Il PD ricorda inoltre che il Comune aveva già eseguito un intervento di derattizzazione intensiva tra il 25 e il 29 maggio, con la conseguente chiusura del Giardino pubblico per cinque giorni. Alla luce delle nuove segnalazioni, gli esponenti democratici ritengono necessario verificare l'efficacia di quell'intervento e valutare ulteriori misure.
Sul tema interviene anche Maria Luisa Paglia, che richiama l'attenzione sulla tutela della salute pubblica.
«Quando una mamma arriva a documentare con un video ciò che accade in un parco frequentato da tanti bambini, siamo di fronte a una segnalazione che l'Amministrazione deve prendere seriamente.
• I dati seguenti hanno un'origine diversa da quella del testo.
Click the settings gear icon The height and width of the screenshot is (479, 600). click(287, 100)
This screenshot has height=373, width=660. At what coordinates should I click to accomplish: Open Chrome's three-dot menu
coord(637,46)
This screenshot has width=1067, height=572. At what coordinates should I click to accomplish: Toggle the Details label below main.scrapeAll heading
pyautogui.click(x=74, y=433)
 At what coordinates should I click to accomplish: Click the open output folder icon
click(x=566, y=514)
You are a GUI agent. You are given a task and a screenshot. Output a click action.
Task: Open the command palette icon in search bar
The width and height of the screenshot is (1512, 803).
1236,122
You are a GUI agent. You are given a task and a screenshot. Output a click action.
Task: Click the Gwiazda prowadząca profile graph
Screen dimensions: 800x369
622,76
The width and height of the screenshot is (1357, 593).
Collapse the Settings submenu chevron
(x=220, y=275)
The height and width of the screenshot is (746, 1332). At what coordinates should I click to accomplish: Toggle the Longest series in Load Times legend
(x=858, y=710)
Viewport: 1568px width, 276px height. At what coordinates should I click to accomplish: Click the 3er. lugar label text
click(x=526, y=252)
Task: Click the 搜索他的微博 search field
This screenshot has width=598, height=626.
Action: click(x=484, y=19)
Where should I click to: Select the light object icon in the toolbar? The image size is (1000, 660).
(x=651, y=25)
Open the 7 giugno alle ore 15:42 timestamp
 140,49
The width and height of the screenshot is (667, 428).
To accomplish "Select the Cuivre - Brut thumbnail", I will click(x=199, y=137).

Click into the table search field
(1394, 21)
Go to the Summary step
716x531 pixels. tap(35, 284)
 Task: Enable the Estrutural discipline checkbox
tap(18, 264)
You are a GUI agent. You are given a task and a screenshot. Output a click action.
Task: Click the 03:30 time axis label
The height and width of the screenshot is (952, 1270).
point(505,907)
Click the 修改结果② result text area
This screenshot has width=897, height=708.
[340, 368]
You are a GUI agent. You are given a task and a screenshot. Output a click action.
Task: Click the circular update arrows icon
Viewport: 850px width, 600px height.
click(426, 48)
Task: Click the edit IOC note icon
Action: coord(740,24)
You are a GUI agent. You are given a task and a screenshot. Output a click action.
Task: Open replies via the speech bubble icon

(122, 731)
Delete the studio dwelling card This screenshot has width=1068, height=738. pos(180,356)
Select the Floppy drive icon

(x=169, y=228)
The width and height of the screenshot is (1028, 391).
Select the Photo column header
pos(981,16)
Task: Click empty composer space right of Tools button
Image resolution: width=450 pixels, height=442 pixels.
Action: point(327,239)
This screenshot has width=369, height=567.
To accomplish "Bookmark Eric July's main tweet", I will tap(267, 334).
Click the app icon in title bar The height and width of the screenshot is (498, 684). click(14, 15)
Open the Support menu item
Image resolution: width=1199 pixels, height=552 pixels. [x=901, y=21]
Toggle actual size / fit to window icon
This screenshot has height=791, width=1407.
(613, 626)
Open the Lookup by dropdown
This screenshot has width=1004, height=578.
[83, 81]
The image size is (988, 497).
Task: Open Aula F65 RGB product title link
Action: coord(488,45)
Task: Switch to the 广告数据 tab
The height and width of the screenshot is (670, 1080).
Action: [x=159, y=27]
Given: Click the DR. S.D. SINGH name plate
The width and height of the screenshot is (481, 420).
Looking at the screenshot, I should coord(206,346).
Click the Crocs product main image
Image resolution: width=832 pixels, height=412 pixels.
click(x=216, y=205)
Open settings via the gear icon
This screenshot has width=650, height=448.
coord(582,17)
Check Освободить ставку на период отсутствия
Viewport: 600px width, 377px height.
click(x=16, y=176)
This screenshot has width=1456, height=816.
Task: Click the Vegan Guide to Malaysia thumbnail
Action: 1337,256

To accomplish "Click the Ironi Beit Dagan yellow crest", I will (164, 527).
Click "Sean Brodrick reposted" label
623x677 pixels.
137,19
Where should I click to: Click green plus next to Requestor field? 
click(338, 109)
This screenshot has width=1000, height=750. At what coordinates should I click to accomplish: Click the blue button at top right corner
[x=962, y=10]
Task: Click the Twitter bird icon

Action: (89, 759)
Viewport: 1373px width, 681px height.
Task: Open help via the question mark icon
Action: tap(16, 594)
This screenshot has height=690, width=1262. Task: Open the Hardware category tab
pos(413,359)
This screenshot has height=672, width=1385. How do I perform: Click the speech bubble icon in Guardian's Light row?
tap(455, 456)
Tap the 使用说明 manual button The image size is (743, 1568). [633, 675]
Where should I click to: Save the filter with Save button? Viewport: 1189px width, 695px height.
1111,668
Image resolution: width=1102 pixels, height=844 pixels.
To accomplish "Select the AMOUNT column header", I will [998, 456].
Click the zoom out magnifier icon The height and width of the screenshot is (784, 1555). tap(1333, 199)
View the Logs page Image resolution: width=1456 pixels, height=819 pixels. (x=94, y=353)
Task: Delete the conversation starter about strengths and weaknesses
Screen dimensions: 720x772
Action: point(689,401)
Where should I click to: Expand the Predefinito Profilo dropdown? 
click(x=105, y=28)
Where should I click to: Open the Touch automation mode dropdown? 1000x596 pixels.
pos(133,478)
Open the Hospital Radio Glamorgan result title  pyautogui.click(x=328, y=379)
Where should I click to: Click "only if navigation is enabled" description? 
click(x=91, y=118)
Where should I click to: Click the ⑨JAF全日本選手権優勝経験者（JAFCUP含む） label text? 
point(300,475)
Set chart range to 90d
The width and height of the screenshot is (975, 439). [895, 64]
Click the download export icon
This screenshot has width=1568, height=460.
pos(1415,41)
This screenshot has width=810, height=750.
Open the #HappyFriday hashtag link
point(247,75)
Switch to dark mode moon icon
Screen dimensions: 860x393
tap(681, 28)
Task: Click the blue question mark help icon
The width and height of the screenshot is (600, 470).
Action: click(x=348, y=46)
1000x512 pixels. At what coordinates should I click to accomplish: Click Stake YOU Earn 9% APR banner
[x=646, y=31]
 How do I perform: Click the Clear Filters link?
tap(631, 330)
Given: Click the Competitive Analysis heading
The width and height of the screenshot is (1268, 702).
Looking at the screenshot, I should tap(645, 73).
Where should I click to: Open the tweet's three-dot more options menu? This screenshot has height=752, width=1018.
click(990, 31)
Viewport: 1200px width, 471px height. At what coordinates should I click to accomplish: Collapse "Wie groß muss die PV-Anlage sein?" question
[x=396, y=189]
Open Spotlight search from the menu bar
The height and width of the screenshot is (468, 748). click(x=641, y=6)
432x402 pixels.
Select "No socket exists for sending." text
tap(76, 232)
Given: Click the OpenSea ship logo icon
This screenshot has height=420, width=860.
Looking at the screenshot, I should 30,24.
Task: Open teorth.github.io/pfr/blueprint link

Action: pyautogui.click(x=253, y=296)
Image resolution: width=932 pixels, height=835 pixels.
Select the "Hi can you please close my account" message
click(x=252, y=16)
La tutela della salute pubblica e la qualità degli spazi comuni non possono essere temi secondari. Chi governa ha il dovere di garantire luoghi curati e sicuri, soprattutto quando sono destinati ai più piccoli. Per questo chiediamo un intervento tempestivo, ma anche una strategia di prevenzione e manutenzione continua.»
La segretaria provinciale conclude sottolineando che «i triestini hanno il diritto di vivere i propri parchi senza timori e senza che situazioni di questo tipo diventino parte della normalità».